EventBridge solves this by acting as a centralized event bus with schema discovery, content-based filtering, and built-in retry policies. It’s not just a fan-out mechanism—it’s a control plane for your events. You can route the same event to multiple targets, transform payloads, and archive events for replay. And because it’s serverless, you don’t think about partitions, throughput, or scaling—EventBridge handles it.
But here’s the catch: EventBridge’s default retry policy is naive. If your Lambda fails, EventBridge retries up to 24 hours by default—potentially flooding your DLQ with stale events. You need to configure retry policies, dead-letter queues, and idempotency from day one. This article walks through production patterns that prevent the ‘EventBridge surprise’—the moment your bus becomes a firehose of failures.
Why Event-Driven Architecture Matters at Scale
Monolithic synchronous architectures break under load. When every service calls every other service via HTTP, you get tight coupling, cascading failures, and a debugging nightmare. Event-driven architecture (EDA) decouples producers from consumers using an event bus. Amazon EventBridge is AWS's fully managed event bus that scales to millions of events per second. It handles schema discovery, filtering, and routing so you can focus on business logic. At TheCodeForge, we've seen teams reduce pager duty alerts by 70% after migrating to EventBridge. The key insight: events are facts, not commands. A producer emits an event like "OrderPlaced" and doesn't care who listens. Consumers react asynchronously. This pattern enables independent deployments, fault isolation, and natural load leveling.

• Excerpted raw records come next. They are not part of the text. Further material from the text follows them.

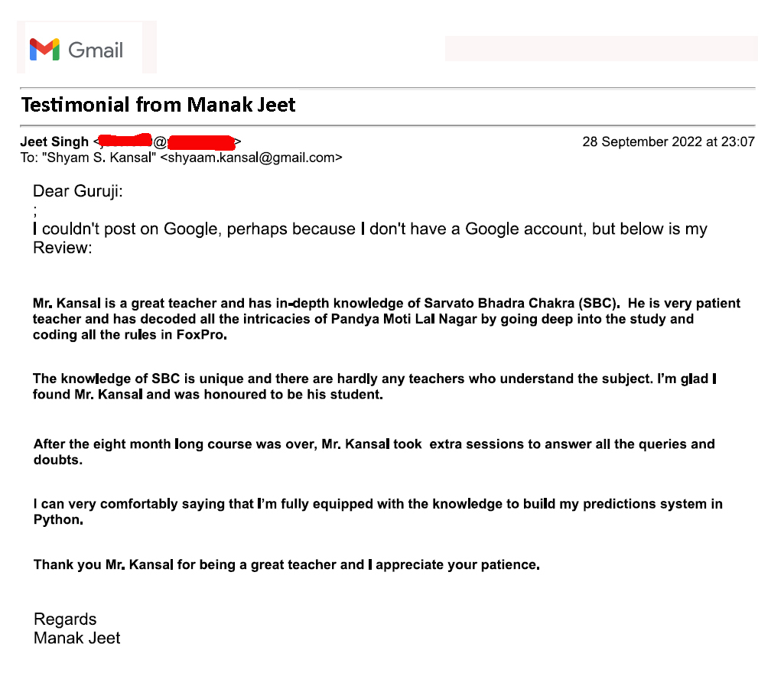This screenshot has width=784, height=673.
Task: Click the 'Dear Guruji:' greeting
Action: (78, 191)
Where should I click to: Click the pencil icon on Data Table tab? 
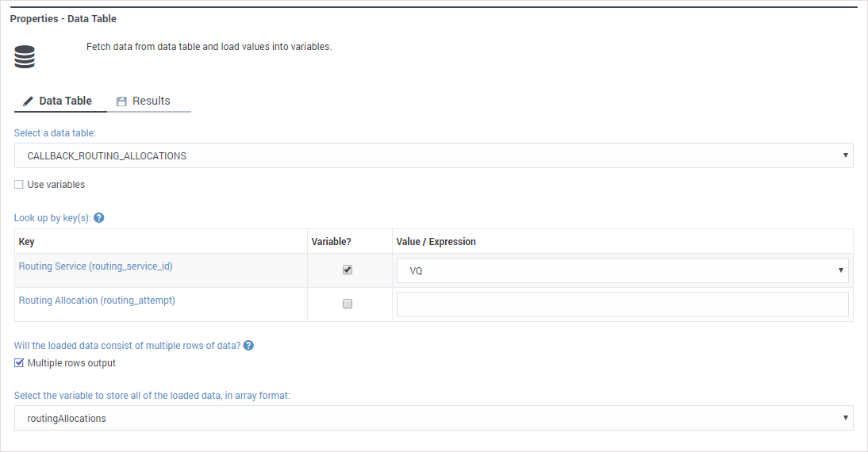(29, 102)
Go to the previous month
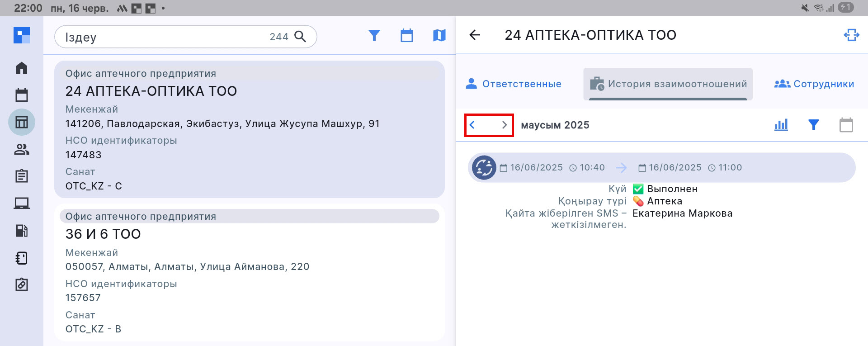This screenshot has height=346, width=868. 472,125
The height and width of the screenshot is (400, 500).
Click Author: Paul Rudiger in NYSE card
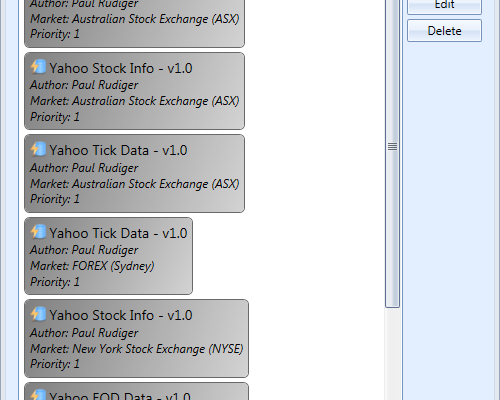tap(84, 333)
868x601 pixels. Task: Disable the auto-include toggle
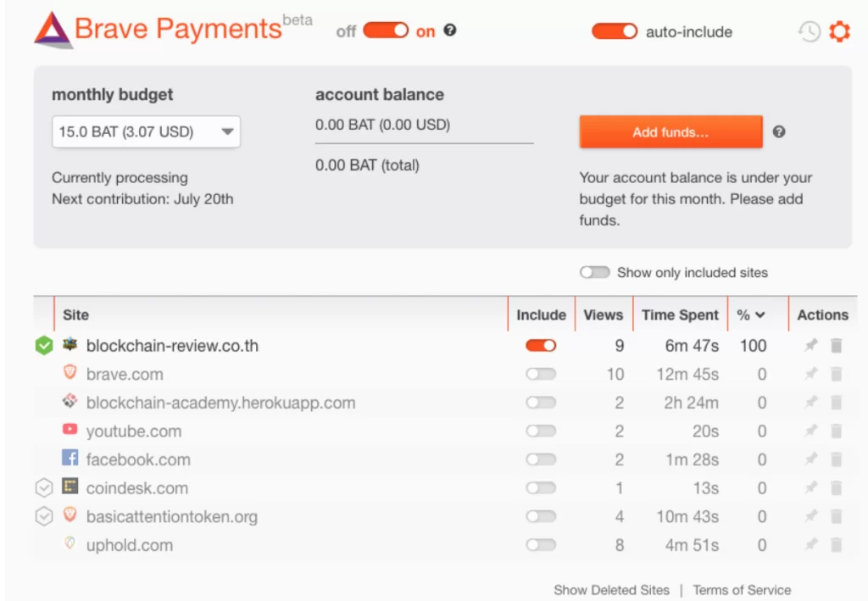click(615, 31)
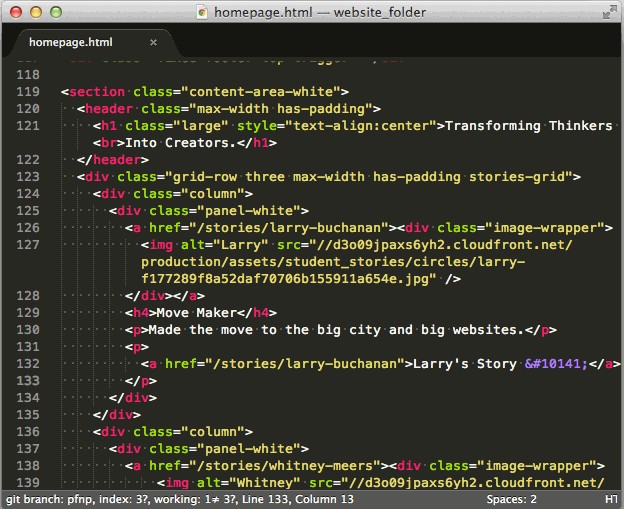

But EDA introduces complexity: event ordering, idempotency, and observability. EventBridge addresses some of these with features like replay archives and schema registries. Start with a simple use case: emit events for critical domain actions (order placed, payment received, user registered). Avoid the trap of making every database change an event—that leads to event spaghetti. Instead, model events around business outcomes.
EventBridge Architecture: Buses, Rules, and Targets
EventBridge has three core components: event buses, rules, and targets. An event bus is a pipeline that receives events. The default bus receives AWS service events (e.g., EC2 state changes, CloudTrail API calls). You can create custom buses for your application events. Rules define which events to match and where to send them. Rules can filter events by source, detail type, or content using JSONPath expressions. Targets are the destinations: Lambda functions, Step Functions, SQS queues, SNS topics, API Gateway, or even other AWS accounts. You can also archive events for replay. The magic is in the filtering: you can route events to different targets based on event content without writing any code. For example, route "OrderPlaced" events with total > $1000 to a fraud detection Lambda, and others to a fulfillment queue. This reduces Lambda invocations and costs. EventBridge also supports input transformers to reshape the event before sending to the target. This is critical when integrating with legacy systems that expect a different payload. One gotcha: EventBridge has a 256 KB payload limit per event. For larger payloads, store the data in S3 and include a reference in the event.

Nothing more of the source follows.